During the 1980s educators believed that
teaching children simple
computer programming (e.g. LOGO) could enhance their problem-solving
capabilities. However, empirical studies fail to find significant
differences on
mathematics achievement or knowledge-dependent problem solving between
LOGO
learners and non-learners though the LOGO group significantly
outperformed the
control group in executive-level problem solving (Battista &
Clements, 1986).
How computer programming influences human cognitive capacities,
especially
problem-solving, still remains an unresolved problem.
The purpose of this study is to
examine the effects of including physical modeling and problem solving
as components of computer programming instruction for children. Problem
solving is defined as a mental modeling process in which relationships
of components are restructured in order to form a functioning whole.
Since physical modeling is a concrete representation to the abstract
relationships of a problem, it is believed that learning
objected-oriented programming along with physical modeling can help to
enhance problem-solving skills.
Literature review
The potential of using computer
programming languages to promote the development of higher order
thinking skills, such as problem solving, has interested educators for
some time (Palumbo, 1990). Many have argued that teaching computer
programming to children can result in improvement in problem solving
skills and attitudes toward using computers (Papert, 1990; Kafai &
Resnick, 1996). But, more research is needed to determine the efficacy
of computer programming activities on improving problem solving skills
and attitudes toward computing (Dalton & Goodrum, 1991; Liu, 1997).

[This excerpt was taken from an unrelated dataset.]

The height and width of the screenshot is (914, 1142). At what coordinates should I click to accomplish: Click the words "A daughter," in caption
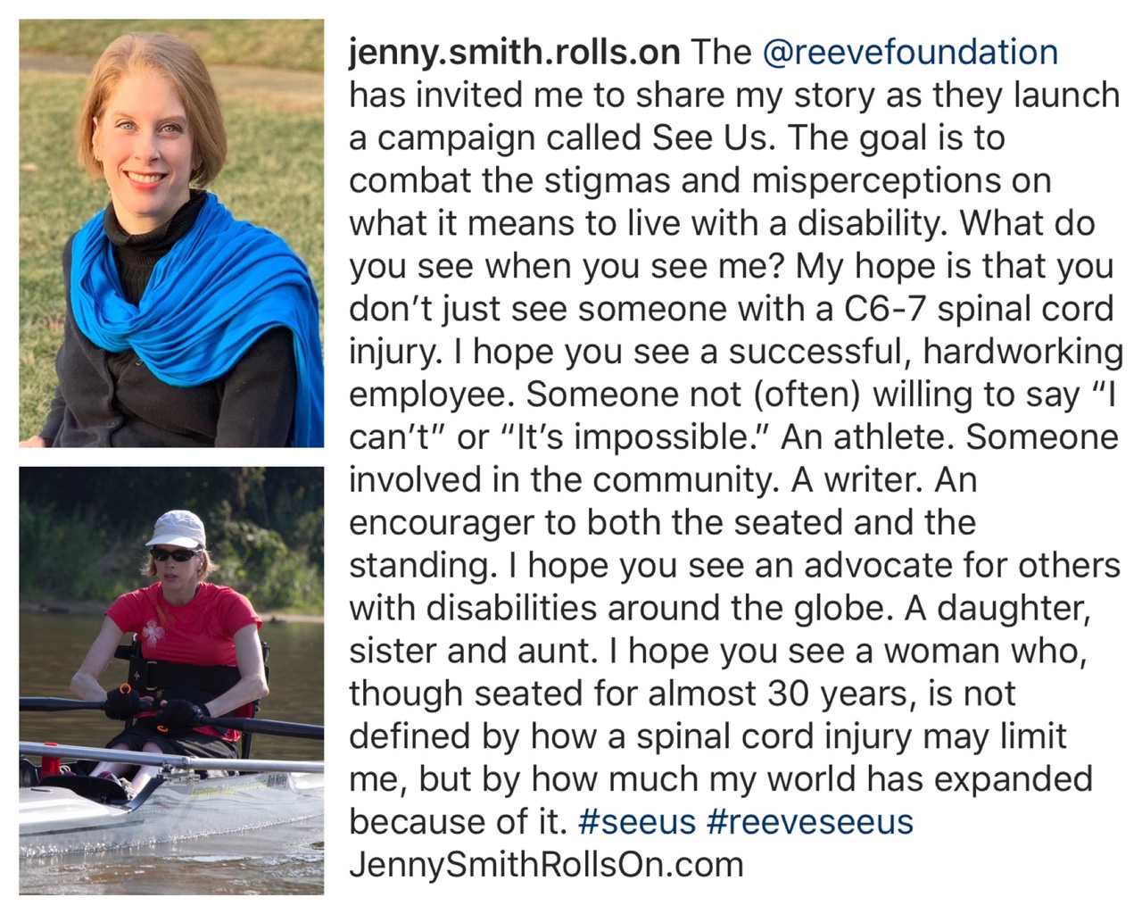click(997, 609)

Some studies report positive
effects of teaching programming on the development of problem solving
skills (Becker, 1992; Lehrer and DeBernard, 1987; Lehrer, Guckenber,
& Lee, 1988; Mayer, Dick, & Vilberg, 1986; McCoy & Dodl,
1989; Palumbo & Reed, 1987-1988; Reed & Palumbo, 1992; Swan
& Black, 1988). However, many empirical studies do not support the
use of computer programming as a means of developing logical thinking
skills (Blume & Schoen, 1988; Jansson, Williams & Collens,
1987), skills of planning and problem solving (Clements & Gullo,
1984), or as a means of accelerating the cognitive development of young
children (Ginther & Williamson, 1985).
Research suggests that
spontaneous transfer of problem solving skills gained through
programming to other domains is unlikely (Clement, Kurland, Mawby,
& Pea, 1986; Ginther & Williamson, 1985; Linn & Dalbey,
1985) and instruction on how to apply strategies to new domains may be
needed (Pintrich, Berger, & Stemmer, 1987;Salomon & Perkins,
1987). The literature on problem solving emphasizes two needs. The
first need is for providing students with guidance to develop a
self-inquiry approach in their learning (Avots, 1993; Newmann &
Wehlage, 1993). The second need is for providing instruction that
entails the active application of problem solving skills in the context
of specific problems (Cardelle-Elawar, 1993, 1992; Merideth &
Lotfipour, 1993, NCTM, 1989; Fay & Meyer, 1983). Therefore, this
study will investigate the effect of an explicit problem-solving
curriculum, which will be taught by providing instruction and practice
within the context of the programming the students are learning.
Objectives
Because of the inconsistent and
inconclusive results of previous research, this study attempts to
approach several unanswered questions. One objective of this study is
to examine the effect of including a problem solving curriculum when
teaching children, who are between the ages of 7 and 9, Object-Oriented
Programming (OOP) skills.
The second objective of this
study is to examine the effect of including physical modeling as a
component of teaching OOP skills. Students engage in physical modeling
by using LEGO programmable bricks and LEGO building blocks to construct
robots to execute the programs created in Robolab. The use of digital
manipulatives such as the LEGO programmable bricks and computer-based
modeling environments such as Stella, StarLogo, and Model-It have made
it easier for pre-college students to model and explore systems
phenomena such as feedback and emergence (Resnick, 1994; Roberts,
Anderson, Deal, Garet, & Shaffer, 1983; Jackson, Stratford,
Krajcik, & Soloway, 1996).
A third objective of this study
is to examine the impact of including a problem solving curriculum
and/or physical modeling in OOP language instruction. Specifically, the
objective is to measure the impact of including problem solving
curriculum and/or physical modeling on computer anxiety levels.
These objectives will be
addressed by evaluating students who participate in the Conexiones
Project (Collins, Wijesuriya, DiGangi, Jannasch-Pennell, & Cohn,
1999), a mentoring program for children of migrant farm workers.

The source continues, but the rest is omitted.